-- Action item --
Find the lines in the records that carry the word "agent". Copy each one.

-- Task material --
○ ○ ○

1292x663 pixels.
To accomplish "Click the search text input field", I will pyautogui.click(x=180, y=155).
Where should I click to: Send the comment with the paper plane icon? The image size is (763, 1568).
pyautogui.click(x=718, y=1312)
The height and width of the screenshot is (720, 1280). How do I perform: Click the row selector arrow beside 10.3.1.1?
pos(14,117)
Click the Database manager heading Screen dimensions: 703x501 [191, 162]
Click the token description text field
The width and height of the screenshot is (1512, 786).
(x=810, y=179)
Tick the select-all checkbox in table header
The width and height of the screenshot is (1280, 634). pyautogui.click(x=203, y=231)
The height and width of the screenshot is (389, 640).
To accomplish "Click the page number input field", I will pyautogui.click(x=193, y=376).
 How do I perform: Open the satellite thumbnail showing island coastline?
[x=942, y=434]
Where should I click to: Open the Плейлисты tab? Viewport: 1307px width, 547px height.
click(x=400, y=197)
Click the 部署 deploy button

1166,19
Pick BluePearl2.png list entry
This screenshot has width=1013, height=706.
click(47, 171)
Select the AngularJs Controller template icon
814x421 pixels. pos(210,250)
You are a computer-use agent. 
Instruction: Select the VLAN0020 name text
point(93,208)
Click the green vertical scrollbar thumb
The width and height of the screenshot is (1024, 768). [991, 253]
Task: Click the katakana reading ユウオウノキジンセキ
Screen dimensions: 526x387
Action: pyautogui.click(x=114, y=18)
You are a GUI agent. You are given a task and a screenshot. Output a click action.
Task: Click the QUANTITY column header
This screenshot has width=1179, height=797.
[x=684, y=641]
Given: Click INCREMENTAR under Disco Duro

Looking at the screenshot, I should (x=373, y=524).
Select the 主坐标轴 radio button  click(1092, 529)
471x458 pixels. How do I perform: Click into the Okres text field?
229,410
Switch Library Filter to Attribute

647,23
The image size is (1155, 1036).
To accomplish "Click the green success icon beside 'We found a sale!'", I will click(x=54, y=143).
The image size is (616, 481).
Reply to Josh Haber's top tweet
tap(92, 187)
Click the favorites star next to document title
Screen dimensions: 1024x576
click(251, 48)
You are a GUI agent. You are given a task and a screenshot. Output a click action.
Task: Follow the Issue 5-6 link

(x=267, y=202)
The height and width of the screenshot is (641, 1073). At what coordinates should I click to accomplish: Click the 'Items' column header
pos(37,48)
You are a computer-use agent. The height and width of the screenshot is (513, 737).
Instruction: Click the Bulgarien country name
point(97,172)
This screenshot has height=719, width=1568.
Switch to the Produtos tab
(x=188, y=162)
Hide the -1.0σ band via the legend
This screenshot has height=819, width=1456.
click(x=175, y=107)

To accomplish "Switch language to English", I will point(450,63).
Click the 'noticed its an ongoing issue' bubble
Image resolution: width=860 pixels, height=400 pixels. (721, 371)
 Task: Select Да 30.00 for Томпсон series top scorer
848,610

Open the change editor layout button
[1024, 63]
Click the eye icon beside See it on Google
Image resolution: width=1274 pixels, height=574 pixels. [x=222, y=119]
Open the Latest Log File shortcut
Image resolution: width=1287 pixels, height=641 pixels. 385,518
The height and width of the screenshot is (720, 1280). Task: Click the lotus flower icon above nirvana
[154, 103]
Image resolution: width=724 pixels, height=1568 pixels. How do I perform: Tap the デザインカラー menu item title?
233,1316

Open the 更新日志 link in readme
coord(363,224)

○ ○ ○

-- Exercise answer --
You are a computer-use agent. 
You are a GUI agent. You are given a task and a screenshot. Output a click action.
You are a GUI agent. You are given a task and a screenshot. Output a click action.
You are a computer-use agent. The height and width of the screenshot is (513, 737).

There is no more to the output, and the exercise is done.